Excerpts from a dataset
/---

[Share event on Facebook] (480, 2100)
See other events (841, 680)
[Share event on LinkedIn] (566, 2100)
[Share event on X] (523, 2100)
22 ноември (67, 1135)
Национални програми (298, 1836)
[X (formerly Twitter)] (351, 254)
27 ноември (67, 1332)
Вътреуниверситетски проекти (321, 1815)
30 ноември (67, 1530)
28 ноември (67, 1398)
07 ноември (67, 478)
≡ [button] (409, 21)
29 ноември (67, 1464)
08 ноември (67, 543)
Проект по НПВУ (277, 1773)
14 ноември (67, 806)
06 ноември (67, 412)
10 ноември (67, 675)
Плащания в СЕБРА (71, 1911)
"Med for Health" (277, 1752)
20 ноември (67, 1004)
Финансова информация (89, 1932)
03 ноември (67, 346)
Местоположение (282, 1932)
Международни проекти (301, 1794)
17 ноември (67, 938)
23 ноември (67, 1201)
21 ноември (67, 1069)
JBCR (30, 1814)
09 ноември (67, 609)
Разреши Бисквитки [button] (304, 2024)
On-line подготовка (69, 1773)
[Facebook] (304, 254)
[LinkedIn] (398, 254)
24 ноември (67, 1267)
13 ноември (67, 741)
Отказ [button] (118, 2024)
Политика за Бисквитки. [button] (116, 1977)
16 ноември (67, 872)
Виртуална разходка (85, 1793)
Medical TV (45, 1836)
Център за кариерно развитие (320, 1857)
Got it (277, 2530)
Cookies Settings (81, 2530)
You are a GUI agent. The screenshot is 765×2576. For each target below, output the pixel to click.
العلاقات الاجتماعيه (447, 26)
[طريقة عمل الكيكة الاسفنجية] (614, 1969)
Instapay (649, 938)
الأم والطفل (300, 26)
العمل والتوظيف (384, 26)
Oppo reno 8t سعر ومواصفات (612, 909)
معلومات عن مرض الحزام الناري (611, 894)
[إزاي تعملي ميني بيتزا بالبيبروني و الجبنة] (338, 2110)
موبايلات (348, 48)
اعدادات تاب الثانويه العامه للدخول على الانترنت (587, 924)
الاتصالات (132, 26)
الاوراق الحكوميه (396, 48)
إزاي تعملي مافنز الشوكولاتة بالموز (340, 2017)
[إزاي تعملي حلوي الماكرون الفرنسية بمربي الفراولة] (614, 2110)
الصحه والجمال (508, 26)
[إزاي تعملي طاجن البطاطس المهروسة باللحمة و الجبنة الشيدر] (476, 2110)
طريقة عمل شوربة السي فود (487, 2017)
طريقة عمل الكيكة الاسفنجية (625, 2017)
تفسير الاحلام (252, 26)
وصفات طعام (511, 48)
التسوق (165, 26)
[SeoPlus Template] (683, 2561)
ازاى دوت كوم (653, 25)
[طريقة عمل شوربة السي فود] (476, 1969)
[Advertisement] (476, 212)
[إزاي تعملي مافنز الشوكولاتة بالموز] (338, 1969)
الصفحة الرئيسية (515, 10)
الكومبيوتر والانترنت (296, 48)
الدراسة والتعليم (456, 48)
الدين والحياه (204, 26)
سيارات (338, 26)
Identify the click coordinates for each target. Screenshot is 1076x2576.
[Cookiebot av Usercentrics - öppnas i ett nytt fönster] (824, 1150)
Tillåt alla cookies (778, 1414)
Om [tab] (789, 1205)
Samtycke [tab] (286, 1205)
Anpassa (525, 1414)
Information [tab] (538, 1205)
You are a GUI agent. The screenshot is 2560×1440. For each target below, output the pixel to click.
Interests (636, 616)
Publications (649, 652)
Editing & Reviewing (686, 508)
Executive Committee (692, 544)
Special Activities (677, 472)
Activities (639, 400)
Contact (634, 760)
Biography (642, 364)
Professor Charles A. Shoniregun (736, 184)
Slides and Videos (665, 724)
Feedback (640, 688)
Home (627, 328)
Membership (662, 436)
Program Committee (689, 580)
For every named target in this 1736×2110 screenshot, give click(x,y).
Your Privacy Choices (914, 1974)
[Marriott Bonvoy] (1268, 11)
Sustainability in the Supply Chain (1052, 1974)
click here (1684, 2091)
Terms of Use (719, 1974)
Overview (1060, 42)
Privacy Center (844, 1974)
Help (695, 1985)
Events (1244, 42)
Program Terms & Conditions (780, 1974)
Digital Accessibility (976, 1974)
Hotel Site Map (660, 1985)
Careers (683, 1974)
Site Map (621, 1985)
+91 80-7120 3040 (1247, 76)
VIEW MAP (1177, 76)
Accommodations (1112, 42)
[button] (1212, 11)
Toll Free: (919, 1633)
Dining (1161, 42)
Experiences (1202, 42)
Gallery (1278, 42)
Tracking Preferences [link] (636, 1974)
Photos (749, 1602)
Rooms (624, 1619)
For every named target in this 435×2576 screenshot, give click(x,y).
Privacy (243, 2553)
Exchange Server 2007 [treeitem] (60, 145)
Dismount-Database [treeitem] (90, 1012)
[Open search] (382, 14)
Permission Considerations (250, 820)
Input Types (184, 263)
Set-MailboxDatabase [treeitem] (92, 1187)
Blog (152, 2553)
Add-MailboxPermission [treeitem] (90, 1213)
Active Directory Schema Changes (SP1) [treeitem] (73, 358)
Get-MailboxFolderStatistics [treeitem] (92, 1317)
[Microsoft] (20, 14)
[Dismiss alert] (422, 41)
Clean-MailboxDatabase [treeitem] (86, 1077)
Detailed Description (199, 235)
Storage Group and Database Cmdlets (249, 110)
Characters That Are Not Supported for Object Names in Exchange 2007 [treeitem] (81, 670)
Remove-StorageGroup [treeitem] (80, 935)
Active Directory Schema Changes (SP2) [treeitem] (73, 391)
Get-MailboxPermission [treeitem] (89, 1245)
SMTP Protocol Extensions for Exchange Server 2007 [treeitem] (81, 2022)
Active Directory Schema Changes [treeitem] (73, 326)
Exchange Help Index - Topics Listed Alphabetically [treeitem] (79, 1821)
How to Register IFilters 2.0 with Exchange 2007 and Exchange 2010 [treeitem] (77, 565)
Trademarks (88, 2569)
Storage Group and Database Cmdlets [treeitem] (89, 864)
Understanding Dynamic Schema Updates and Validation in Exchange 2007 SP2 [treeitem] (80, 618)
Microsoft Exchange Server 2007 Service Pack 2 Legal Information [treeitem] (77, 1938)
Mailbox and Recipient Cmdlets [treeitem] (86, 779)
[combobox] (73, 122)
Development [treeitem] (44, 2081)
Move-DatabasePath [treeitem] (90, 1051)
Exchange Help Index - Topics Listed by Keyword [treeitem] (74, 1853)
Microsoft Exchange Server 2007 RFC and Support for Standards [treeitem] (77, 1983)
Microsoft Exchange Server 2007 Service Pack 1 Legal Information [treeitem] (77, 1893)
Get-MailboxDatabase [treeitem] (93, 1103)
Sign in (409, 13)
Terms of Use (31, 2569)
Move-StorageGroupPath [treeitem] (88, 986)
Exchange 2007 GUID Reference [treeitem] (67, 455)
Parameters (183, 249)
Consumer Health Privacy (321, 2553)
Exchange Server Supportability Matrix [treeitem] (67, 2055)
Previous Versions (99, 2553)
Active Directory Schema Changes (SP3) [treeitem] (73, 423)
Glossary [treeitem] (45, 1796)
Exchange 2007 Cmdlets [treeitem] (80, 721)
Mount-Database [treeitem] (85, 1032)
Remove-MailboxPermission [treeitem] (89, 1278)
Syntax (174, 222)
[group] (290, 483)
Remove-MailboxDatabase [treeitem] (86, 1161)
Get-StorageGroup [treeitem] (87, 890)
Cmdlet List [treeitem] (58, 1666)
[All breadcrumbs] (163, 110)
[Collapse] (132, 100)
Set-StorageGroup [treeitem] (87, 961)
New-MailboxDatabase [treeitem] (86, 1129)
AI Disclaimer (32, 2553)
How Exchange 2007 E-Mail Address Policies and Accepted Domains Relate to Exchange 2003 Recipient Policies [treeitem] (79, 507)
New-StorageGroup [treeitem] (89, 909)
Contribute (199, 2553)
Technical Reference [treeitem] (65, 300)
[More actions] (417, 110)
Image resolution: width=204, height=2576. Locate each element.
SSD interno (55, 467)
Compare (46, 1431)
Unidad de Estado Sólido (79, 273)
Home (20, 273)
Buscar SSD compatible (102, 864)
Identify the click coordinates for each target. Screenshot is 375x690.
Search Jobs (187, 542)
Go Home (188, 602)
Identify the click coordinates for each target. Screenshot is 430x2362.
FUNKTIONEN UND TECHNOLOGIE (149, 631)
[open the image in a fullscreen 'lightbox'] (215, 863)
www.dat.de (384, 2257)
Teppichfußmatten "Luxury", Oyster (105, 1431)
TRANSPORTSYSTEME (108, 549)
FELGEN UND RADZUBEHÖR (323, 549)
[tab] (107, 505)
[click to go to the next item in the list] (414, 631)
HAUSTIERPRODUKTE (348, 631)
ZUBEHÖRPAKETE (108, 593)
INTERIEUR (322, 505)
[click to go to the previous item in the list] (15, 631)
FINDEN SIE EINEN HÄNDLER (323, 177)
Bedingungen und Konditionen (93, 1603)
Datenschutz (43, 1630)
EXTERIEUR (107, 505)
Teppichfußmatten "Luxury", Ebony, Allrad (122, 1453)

\---

What the task requires:
Taking the entries above, write out exactly the lines starting with the line containing "You are a GUI agent. The screenshot is 765×2576." and going on through the line containing "Om [tab] (789, 1205)", both included, and nothing else.

Output for this task:
You are a GUI agent. The screenshot is 765×2576. For each target below, output the pixel to click.
العلاقات الاجتماعيه (447, 26)
[طريقة عمل الكيكة الاسفنجية] (614, 1969)
Instapay (649, 938)
الأم والطفل (300, 26)
العمل والتوظيف (384, 26)
Oppo reno 8t سعر ومواصفات (612, 909)
معلومات عن مرض الحزام الناري (611, 894)
[إزاي تعملي ميني بيتزا بالبيبروني و الجبنة] (338, 2110)
موبايلات (348, 48)
اعدادات تاب الثانويه العامه للدخول على الانترنت (587, 924)
الاتصالات (132, 26)
الاوراق الحكوميه (396, 48)
إزاي تعملي مافنز الشوكولاتة بالموز (340, 2017)
[إزاي تعملي حلوي الماكرون الفرنسية بمربي الفراولة] (614, 2110)
الصحه والجمال (508, 26)
[إزاي تعملي طاجن البطاطس المهروسة باللحمة و الجبنة الشيدر] (476, 2110)
طريقة عمل شوربة السي فود (487, 2017)
طريقة عمل الكيكة الاسفنجية (625, 2017)
تفسير الاحلام (252, 26)
وصفات طعام (511, 48)
التسوق (165, 26)
[SeoPlus Template] (683, 2561)
ازاى دوت كوم (653, 25)
[طريقة عمل شوربة السي فود] (476, 1969)
[Advertisement] (476, 212)
[إزاي تعملي مافنز الشوكولاتة بالموز] (338, 1969)
الصفحة الرئيسية (515, 10)
الكومبيوتر والانترنت (296, 48)
الدراسة والتعليم (456, 48)
الدين والحياه (204, 26)
سيارات (338, 26)
Identify the click coordinates for each target. Screenshot is 1076x2576.
[Cookiebot av Usercentrics - öppnas i ett nytt fönster] (824, 1150)
Tillåt alla cookies (778, 1414)
Om [tab] (789, 1205)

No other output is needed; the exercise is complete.